Write each line exactly as it stands, from the line containing "Click the data comparison (数据对比) icon" through the end of the data.

(DATA FOR THE TASK Opens)

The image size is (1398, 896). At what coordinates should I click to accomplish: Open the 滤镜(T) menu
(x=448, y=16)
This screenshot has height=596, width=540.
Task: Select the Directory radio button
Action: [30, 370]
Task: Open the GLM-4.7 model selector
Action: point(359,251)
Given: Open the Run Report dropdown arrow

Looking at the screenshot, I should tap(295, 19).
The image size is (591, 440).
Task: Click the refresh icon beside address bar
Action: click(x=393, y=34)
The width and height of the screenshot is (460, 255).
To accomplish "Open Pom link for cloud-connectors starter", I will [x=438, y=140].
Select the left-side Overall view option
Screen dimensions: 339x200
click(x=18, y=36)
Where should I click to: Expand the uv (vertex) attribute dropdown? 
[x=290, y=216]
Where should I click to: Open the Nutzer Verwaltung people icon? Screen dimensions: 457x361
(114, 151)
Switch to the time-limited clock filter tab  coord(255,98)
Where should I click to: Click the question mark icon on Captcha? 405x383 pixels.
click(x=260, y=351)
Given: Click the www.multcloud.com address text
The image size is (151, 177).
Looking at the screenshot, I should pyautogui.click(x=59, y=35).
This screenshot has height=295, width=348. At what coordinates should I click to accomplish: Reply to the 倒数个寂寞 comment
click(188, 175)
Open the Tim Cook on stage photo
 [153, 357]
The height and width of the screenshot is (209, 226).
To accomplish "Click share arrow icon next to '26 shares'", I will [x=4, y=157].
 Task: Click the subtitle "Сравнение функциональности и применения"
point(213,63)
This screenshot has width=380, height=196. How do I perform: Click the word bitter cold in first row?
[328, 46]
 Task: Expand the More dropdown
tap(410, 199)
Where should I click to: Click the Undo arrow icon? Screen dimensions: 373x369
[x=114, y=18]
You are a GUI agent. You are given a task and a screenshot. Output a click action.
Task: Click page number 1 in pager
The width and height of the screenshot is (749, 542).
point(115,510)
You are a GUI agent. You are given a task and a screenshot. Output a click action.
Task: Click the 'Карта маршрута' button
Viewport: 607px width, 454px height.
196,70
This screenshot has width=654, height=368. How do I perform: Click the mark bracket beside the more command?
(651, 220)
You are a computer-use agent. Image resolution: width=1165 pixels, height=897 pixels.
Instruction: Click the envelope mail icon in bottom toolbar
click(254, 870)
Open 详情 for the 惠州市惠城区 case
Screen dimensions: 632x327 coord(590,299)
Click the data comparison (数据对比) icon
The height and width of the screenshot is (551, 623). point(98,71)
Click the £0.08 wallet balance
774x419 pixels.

(DATA FOR THE TASK Closes)

SOLUTION FOR THIS TASK →
Click the data comparison (数据对比) icon
The height and width of the screenshot is (551, 623). point(98,71)
Click the £0.08 wallet balance
774x419 pixels.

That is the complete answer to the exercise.